I will  for you on your 2ww now - it's such a stressful time.  I got a BFP from my 2nd IUI (last month) which of course I am delighted about, but I won't truly be able to relax until I get to 12 weeks.  I've had some spotting and have no proper symptoms (other than lack of AF).  I'm a nervous wreck and totally convinced that it's not going to last - which of course makes me much less comfortable seeing the above-mentioned 'friend' (who actually just popped up for a cuppa and I spent the whole time holding my breath waiting for her to say something tactless...  but nothing today, phew!)

Kate x


----------



## Jack5259 (Sep 20, 2011)

Hi Kate 

That is fantastic news, many congratulations to you and your hubbie, and I totally understand about not being able to relax until twelve weeks!  Sometimes things in life are just a little more harder to achieve for some then they are for others and at the time it all seems so unfair, especially when people make insensitive comments, but I will take   from you, as you are a real inspiration to me, having had to deal with people's comments and generally feeling horrible like we all do,  Your story just goes to show it can happen.

-- Study material --
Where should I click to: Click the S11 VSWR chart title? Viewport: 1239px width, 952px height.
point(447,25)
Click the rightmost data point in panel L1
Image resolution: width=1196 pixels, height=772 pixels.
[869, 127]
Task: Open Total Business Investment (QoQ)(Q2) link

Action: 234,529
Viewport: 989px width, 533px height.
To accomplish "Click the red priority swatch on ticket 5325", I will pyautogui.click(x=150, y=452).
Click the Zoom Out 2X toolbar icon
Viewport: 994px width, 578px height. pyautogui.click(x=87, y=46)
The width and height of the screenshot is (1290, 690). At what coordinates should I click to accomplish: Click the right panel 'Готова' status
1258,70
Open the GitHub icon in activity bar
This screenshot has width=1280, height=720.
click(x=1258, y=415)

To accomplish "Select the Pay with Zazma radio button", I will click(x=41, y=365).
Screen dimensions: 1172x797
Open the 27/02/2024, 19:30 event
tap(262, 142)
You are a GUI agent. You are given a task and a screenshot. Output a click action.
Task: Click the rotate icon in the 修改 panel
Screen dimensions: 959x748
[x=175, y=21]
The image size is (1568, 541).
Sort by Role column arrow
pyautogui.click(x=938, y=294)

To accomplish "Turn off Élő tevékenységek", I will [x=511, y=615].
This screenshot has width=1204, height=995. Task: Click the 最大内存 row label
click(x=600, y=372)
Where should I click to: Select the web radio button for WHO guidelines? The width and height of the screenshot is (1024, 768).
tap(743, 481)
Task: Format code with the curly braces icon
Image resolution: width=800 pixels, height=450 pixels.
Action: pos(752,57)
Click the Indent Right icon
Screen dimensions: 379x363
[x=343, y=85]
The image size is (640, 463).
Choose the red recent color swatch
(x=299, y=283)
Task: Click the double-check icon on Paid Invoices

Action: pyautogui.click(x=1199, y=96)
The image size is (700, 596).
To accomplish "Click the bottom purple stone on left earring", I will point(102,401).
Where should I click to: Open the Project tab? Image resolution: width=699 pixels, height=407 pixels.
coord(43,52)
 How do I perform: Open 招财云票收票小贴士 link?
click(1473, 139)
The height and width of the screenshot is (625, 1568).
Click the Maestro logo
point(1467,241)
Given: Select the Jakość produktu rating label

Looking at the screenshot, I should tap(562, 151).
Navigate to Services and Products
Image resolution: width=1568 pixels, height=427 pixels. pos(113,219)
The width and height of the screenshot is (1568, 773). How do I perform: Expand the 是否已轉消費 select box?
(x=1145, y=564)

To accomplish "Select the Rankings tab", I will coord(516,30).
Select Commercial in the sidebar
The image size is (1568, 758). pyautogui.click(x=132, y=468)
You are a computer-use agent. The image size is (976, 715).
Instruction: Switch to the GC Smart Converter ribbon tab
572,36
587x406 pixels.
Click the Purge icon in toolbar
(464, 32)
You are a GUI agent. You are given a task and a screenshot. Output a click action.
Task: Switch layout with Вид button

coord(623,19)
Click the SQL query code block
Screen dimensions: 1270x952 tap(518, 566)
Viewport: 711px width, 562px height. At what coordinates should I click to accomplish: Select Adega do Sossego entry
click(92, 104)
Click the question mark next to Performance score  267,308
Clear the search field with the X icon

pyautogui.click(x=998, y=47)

-- Required action 1 --
Answer these from the forum thread:
(a) Which IUI gave Kate her BFP?
(b) Until what point does Kate say she won't truly be able to relax?
(c) On what date did Jack5259 post?
-- Required action 2 --
Say whether each statement agrees with the forum thread. Give yes or no and quote the deciding words.
(a) Kate has had no spotting.
(b) The friend said something tactless during her visit.
(c) Jack5259 understands not being able to relax until twelve weeks.
-- Required action 3 --
Set down the part of the forum thread between "## Jack5259 (Sep" and "it can happen.", inclusive, copied with no changes.

-- Answer section 1 --
(a) Her 2nd IUI, last month.
(b) Until she gets to 12 weeks.
(c) Sep 20, 2011.

-- Answer section 2 --
(a) No: "I've had some spotting"
(b) No: "but nothing today, phew!"
(c) Yes: "I totally understand about not being able to relax until twelve weeks!"

-- Answer section 3 --
## Jack5259 (Sep 20, 2011)

Hi Kate 

That is fantastic news, many congratulations to you and your hubbie, and I totally understand about not being able to relax until twelve weeks!  Sometimes things in life are just a little more harder to achieve for some then they are for others and at the time it all seems so unfair, especially when people make insensitive comments, but I will take   from you, as you are a real inspiration to me, having had to deal with people's comments and generally feeling horrible like we all do,  Your story just goes to show it can happen.